__DIRECTIONS FOR THIS TASK__:
Only the lines from the one with "For every named target in this 1470×2357" onward are wanted, through the last line of the entries, set down exactly.

__RECORDS FOR THIS TASK__:
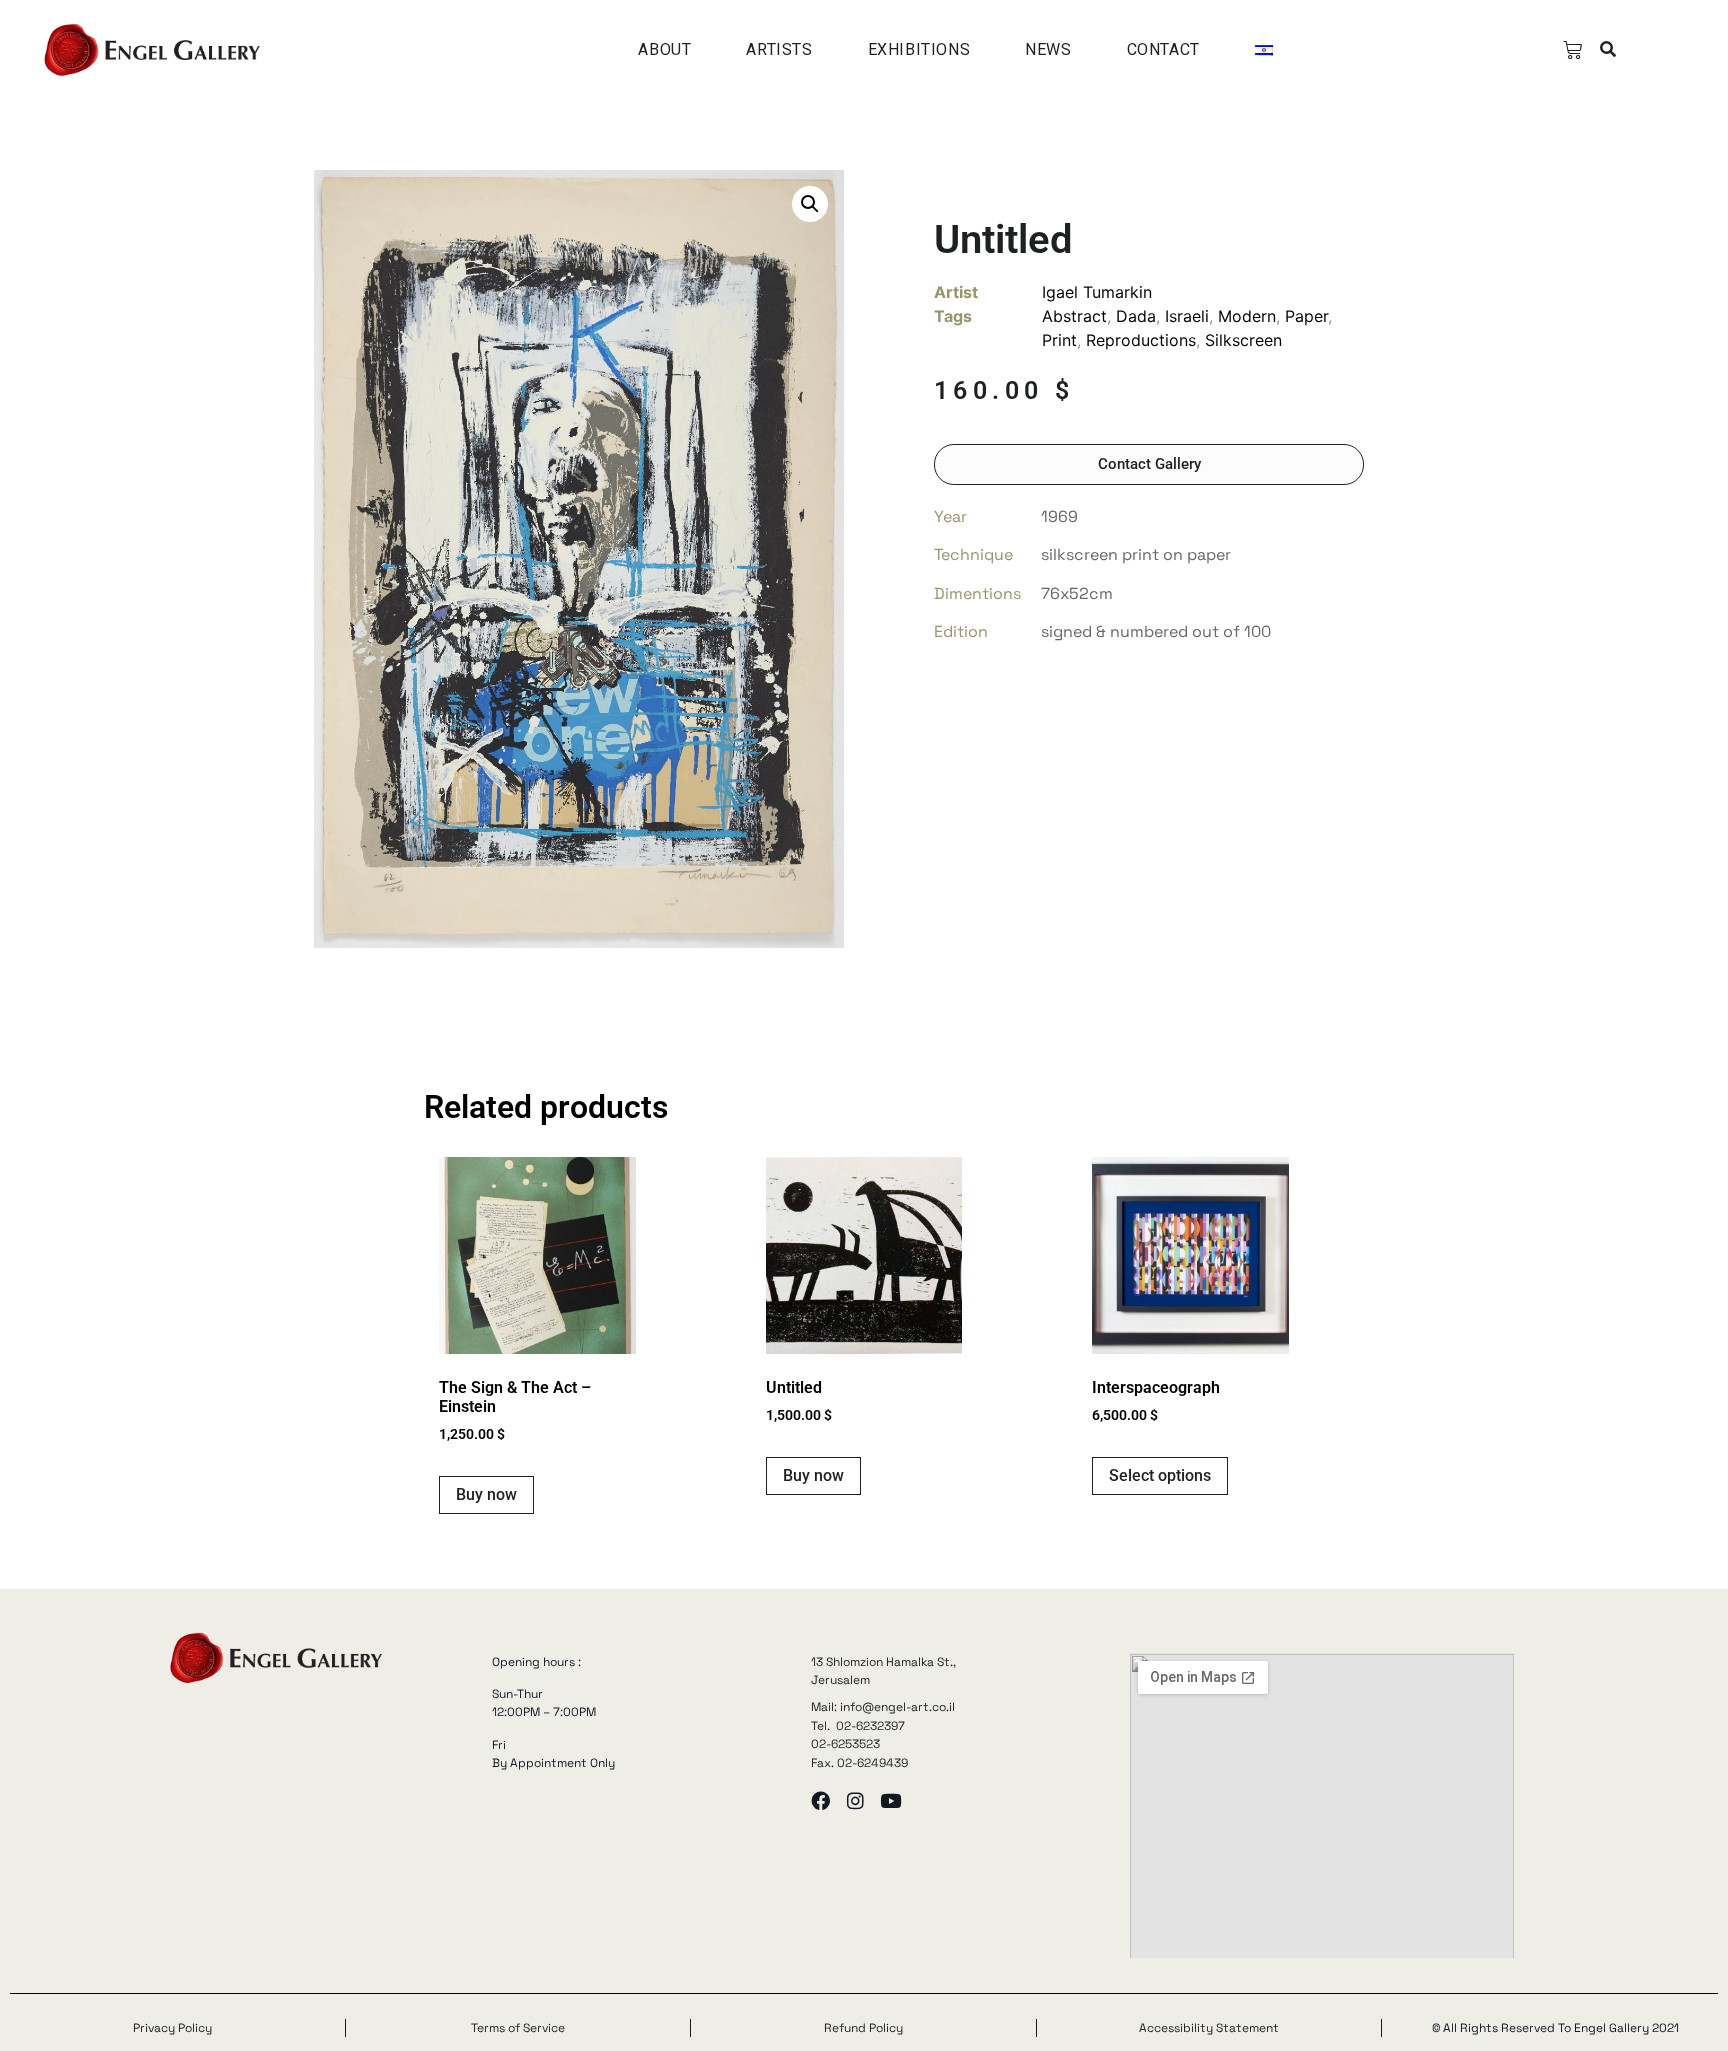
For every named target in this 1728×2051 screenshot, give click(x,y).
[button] (1608, 50)
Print (1059, 340)
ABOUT (664, 49)
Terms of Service (518, 2028)
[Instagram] (855, 1800)
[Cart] (1572, 50)
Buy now (486, 1494)
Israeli (1187, 316)
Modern (1247, 316)
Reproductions (1141, 340)
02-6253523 (845, 1744)
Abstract (1074, 316)
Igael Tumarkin (1097, 292)
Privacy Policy (172, 2028)
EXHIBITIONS (919, 49)
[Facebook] (820, 1800)
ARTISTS (779, 49)
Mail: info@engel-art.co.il (883, 1707)
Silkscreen (1243, 340)
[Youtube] (890, 1800)
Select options (1160, 1475)
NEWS (1048, 49)
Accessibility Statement (1209, 2028)
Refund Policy (863, 2028)
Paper (1306, 316)
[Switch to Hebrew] (1264, 50)
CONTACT (1163, 49)
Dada (1136, 316)
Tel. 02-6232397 (858, 1726)
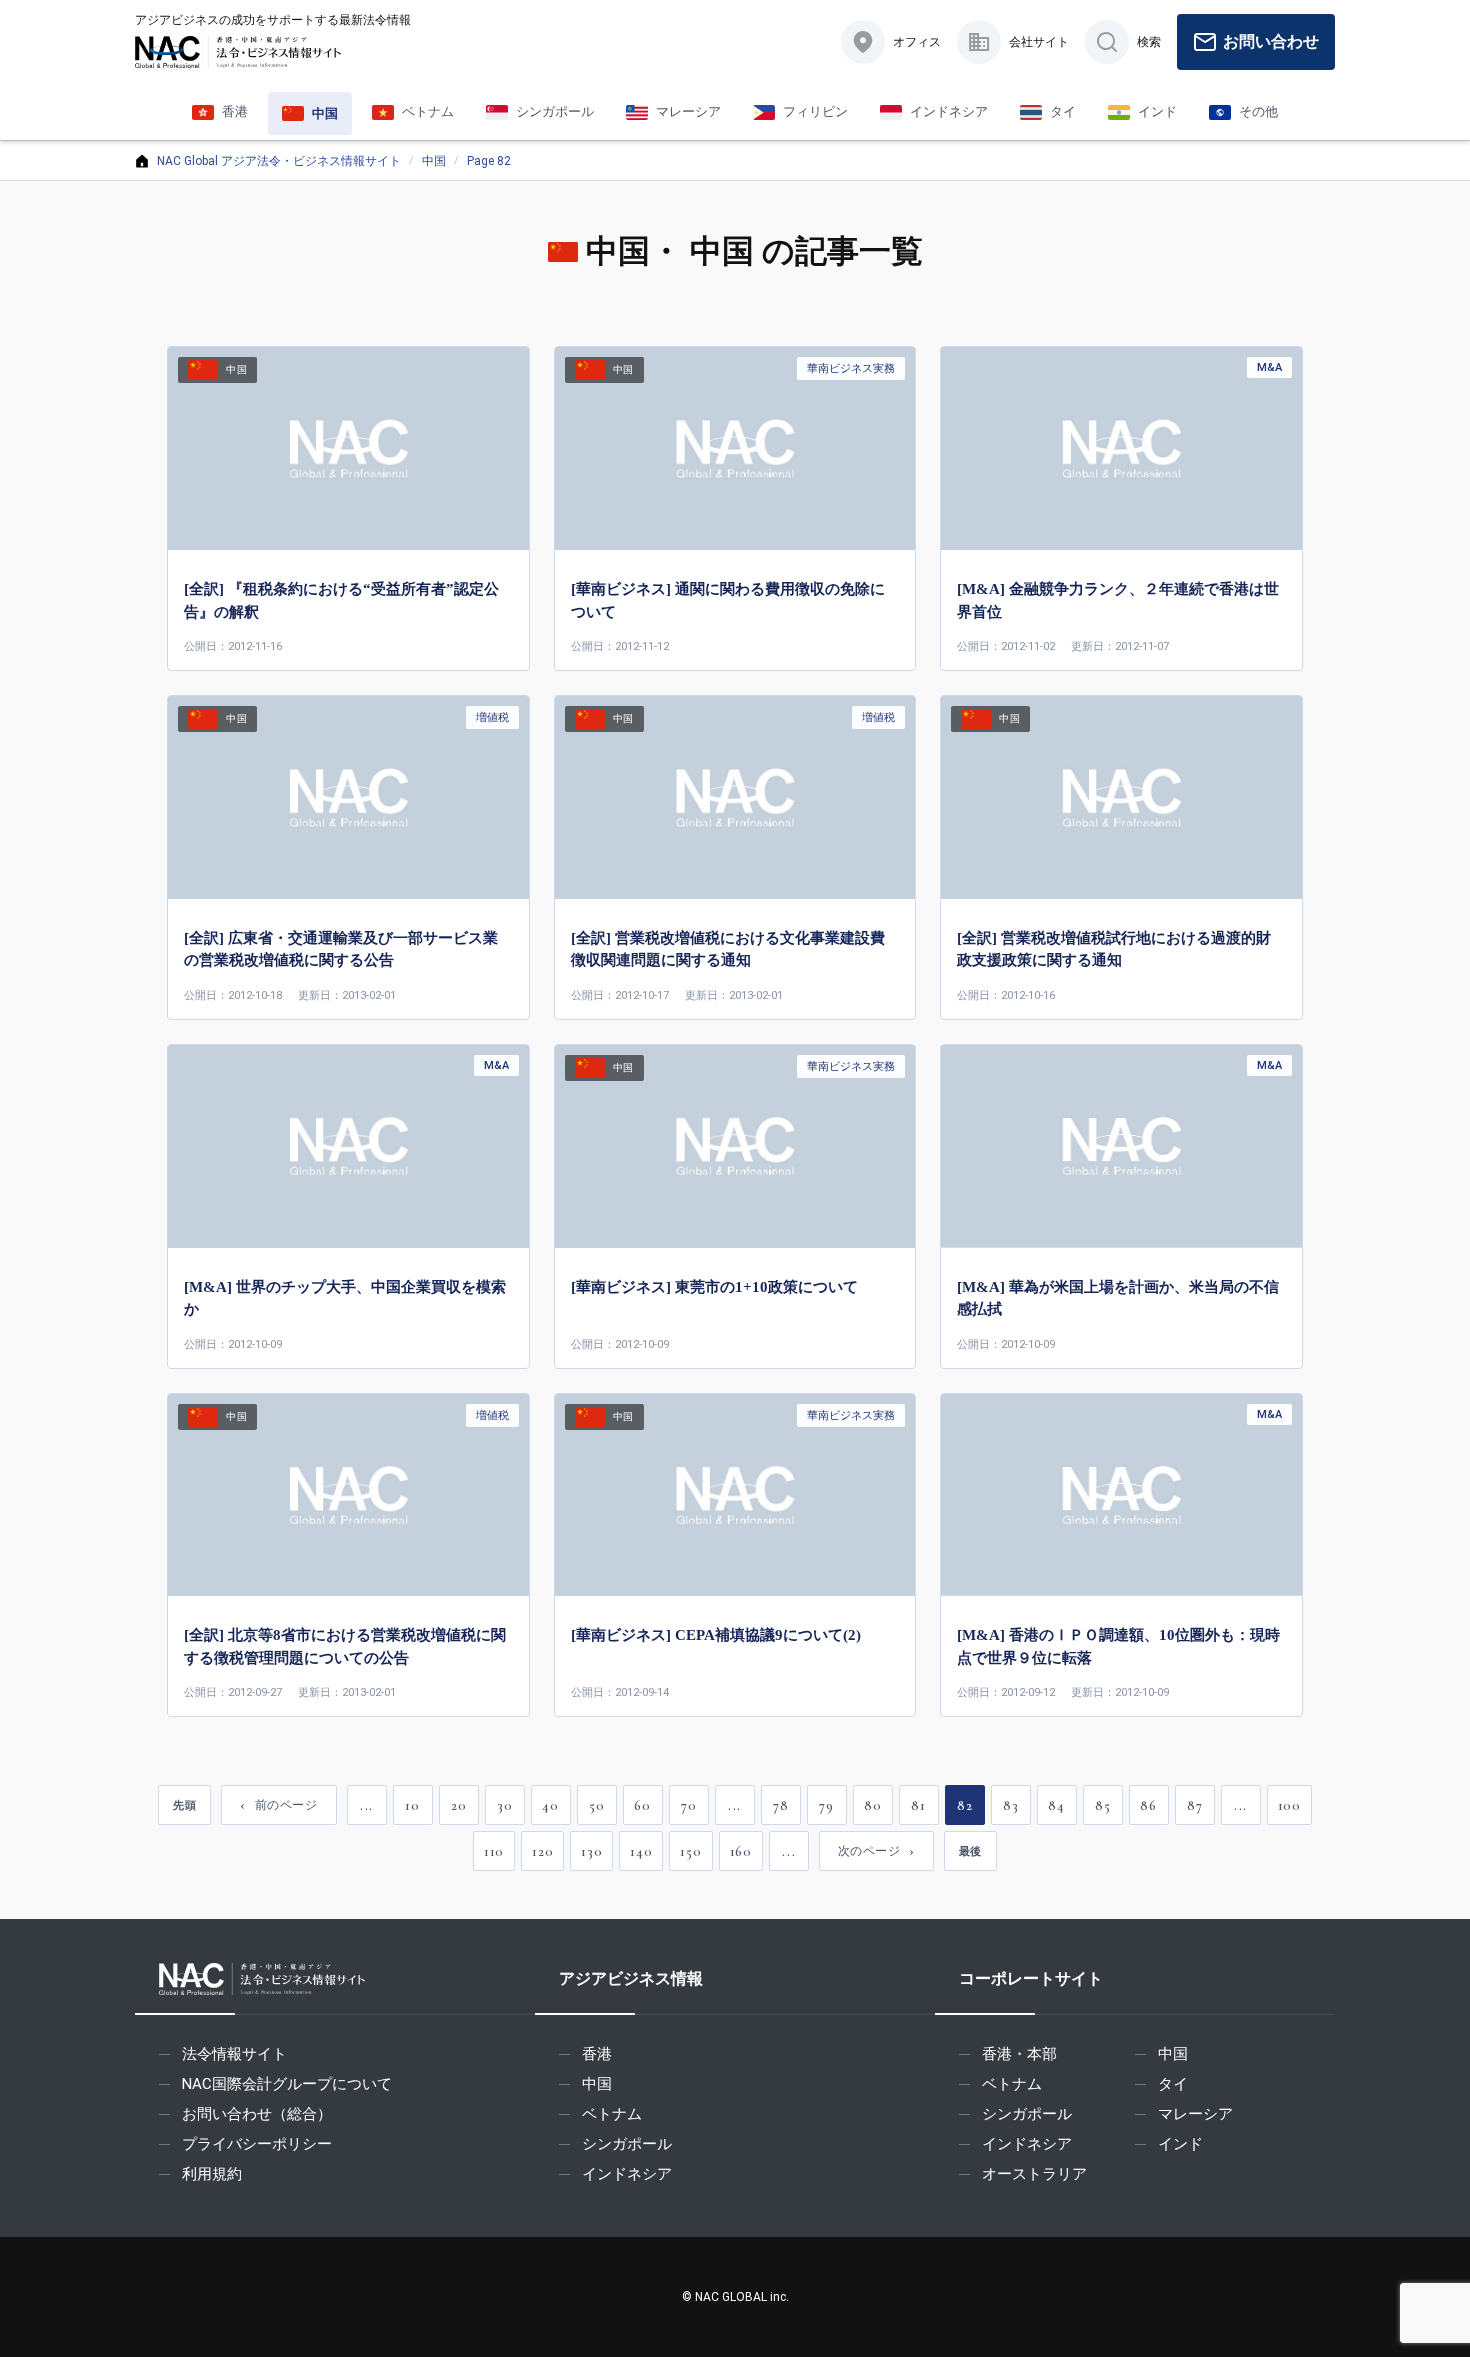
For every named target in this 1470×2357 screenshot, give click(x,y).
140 (641, 1851)
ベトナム (612, 2114)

__WRITTEN ANSWER__:
For every named target in this 1470×2357 screenshot, give click(x,y).
140 (641, 1851)
ベトナム (612, 2114)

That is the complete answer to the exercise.